An important pair of imperial carved cinnabar lacquer 'Southern inspection tour' scroll boxes, Qianlong period (1736-1795)
Lot 4012. An important pair of imperial carved cinnabar lacquer 'Southern inspection tour' scroll boxes, Qianlong period (1736-1795); 29 3/4 in. (75.7 cm.) long. Estimate 5,000,000 - HKD 8,000,000. Price realised HKD 10,740,000. © Christie's Images Ltd 2012.
Each box is of rectangular form and constructed with an upper sliding lid which is carved in relief with a pair of striding five-clawed dragons amidst clouds. The dragons are divided by a central rectangular cartouche bearing the characters, Nanxuntu Wu, 'Southern Inspection Painting, (series no.) seven', and the other inscribed with Nanxuntu Wei, 'Southern Inspection Painting, (series no.) eight'. The vertical sides similarly carved with dragons amidst clouds above breaking waves.
Provenance: Spink & Son Ltd., London.
Literature: The Minor Arts of China III, Spink & Son, London, 1987, no. 11
D. Clifford, Chinese Carved Lacquer, Bamboo Press, London, 1992, pl. 98.
Note: Emperor Qianlong made six inspection visits to the South of China during his long reign, the same number of tours were made by his much revered grandfather, Emperor Kangxi. As with Kangxi's pictorial record of his grand tour to the south in 1689, which was executed over a series of twelve handscrolls, Emperor Qianlong also commissioned his first visit to the south (1751) to be captured in pictorial form. In 1764, Qianlong commissioned the court artist Xu Yang to document his inspection tour in the same fashion. Xu Yang's twelve volume rendition was finally completed just before Qianlong's sixtieth birthday in 1770.
Qianlong's twelve handscrolls were executed on silk and according to Palace archives, in Qianlong's thirty-fourth year (1769), meticulous instructions were sent to have boxes made for each of these large scrolls. These boxes were to be based on an earlier set of twelve zitan boxes that were made to fit the handscrolls entitled, Shao Lu Fu. However, the Southern Inspection Tour boxes were to have in addition cloud and dragon motifs. Furthermore, the Maoqin Hall, one of the studios within the Forbidden Palace, was to provide the calligraphy for which the title to be inscribed onto the legend. These specifications were then sent to the Suzhou workshops where the designs were applied on cinnabar lacquer boxes. Each of these boxes was numbered, under its title of Nanxuntu, with a numeral that followed the twelve Earthly branches: zi, chou, yin, mao, chen, si, wu, wei, shen, you, xu, and hai. The present boxes inscribed with the characters wu and wei, would have accommodated handscrolls numbered 7 and 8 respectively. The only other published example of a Nanxuntu box is inscribed mao, numbered 4, in the Metropolitan Museum Collection, illustrated by James C.Y. Watt. 'The Antique-Elegant', Possessing the Past, Treasures from the National Museum, Taipei, 1996, p. 533, fig. 177.
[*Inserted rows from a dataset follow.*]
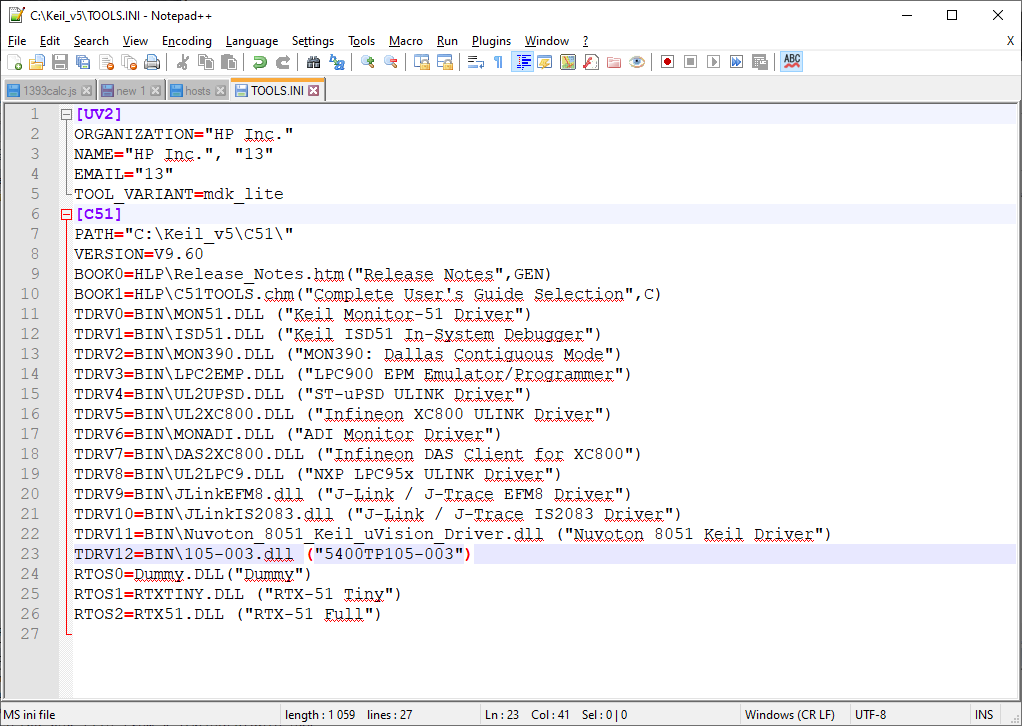Switch to the hosts tab
The image size is (1022, 726).
197,91
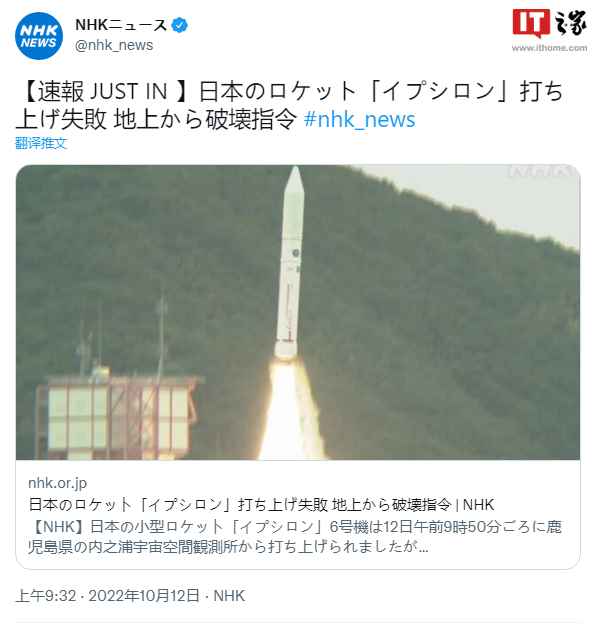Open the #nhk_news hashtag
Viewport: 596px width, 624px height.
[359, 119]
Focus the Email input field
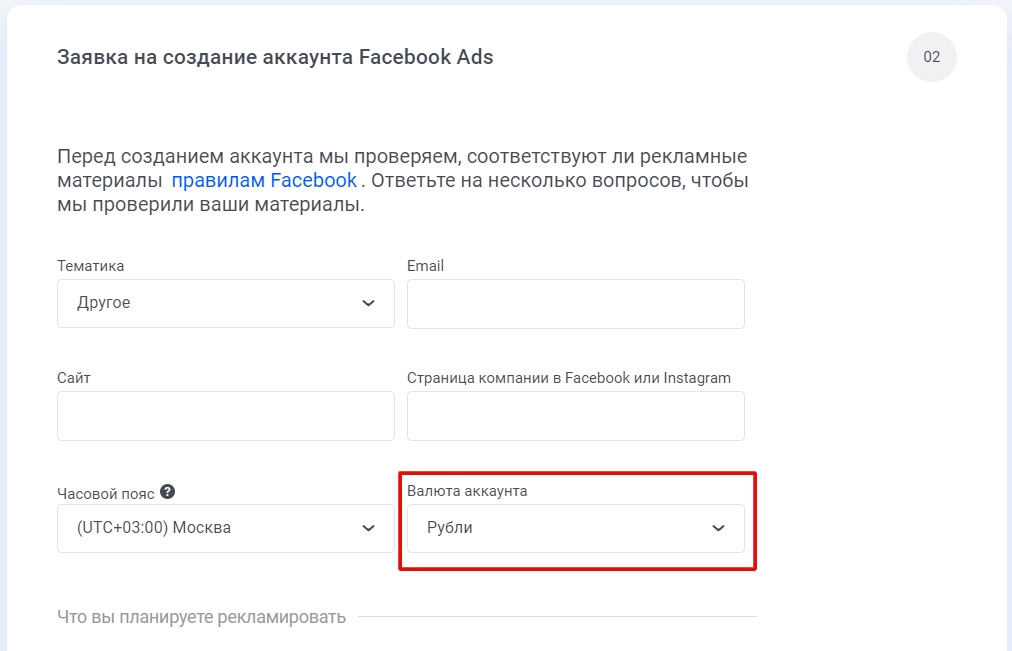The image size is (1012, 651). coord(575,304)

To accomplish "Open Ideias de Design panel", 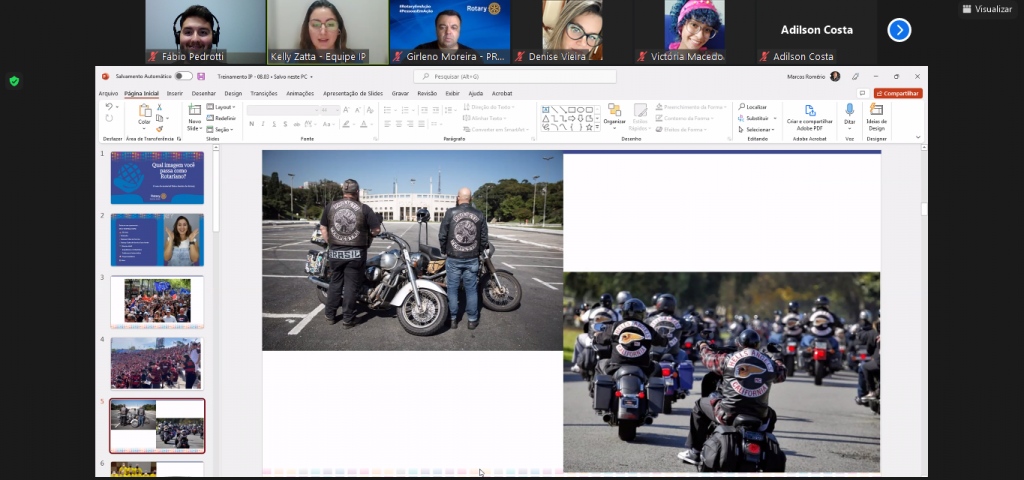I will coord(876,111).
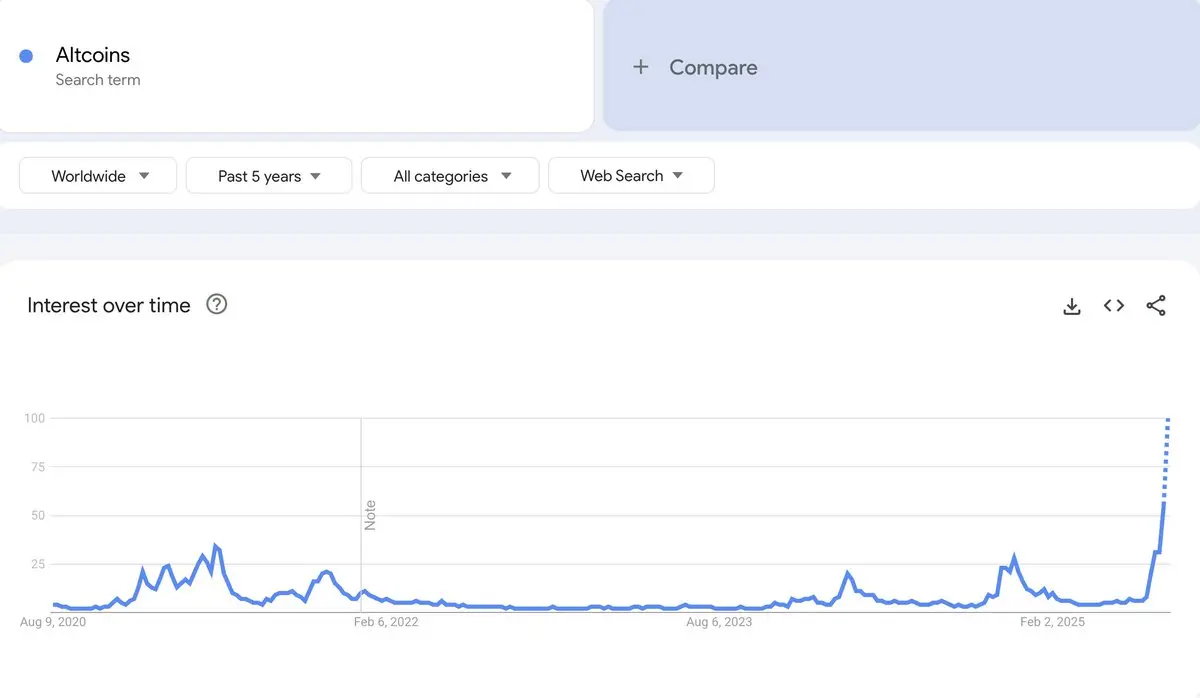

These silk massive paintings have since been dispersed and handscrolls numbered 1, 7, 8 and 11 are now missing. Two examples remain in the Palace Museum; these are handscroll number 9 and the last in the series. The former handscroll was included in the exhibition, The Life of Emperor Qianlong, the Macao Museum of Art, 2002, and illustrated in the Catalogue, no. 110; and number 12 handscroll was included in the exhibition, China - The Three Emperors 1662-1795, Royal Academy of Arts, London, 2005-2006, illustrated in the Catalogue, pp. 90-91, no. 14. It has been estimated that the entire twelve handscrolls if measured together should been over 150 metres in length, ibid., 2005, p. 389. The other remaining handscrolls have been identified by Maxwell K. Hearn in various collections: number 2 in the Mactaggart Art Collection, University of Alberta, Canada; number 3, in Musee des Beaux Arts, Nice; numbers 4 and 6 are in the Metropolitan Museum, New York at least one of which retains its original carved lacquer box (see Wen C. Fong and James C.Y. Watt, 1996, p. 533, fig. 177); number 5, in the Collection of Keitaro Tanaka, Tokyo; and number 10, Musee Guimet, Paris, [see M.K. Hearn, "Document and Portait: The Southern Tour Paintings of Kangxi and Qianlong", Pheobus 6 (Chinese Painting under the Qianlong Emperor), Number 1, Tempe, Arizona State University, 1991]. Shortly after the silk paintings were finished, a duplicate set was made and completed in 1776; these paintings were executed on paper and the entire set is now in the collection of the Historical Museum, Beijing.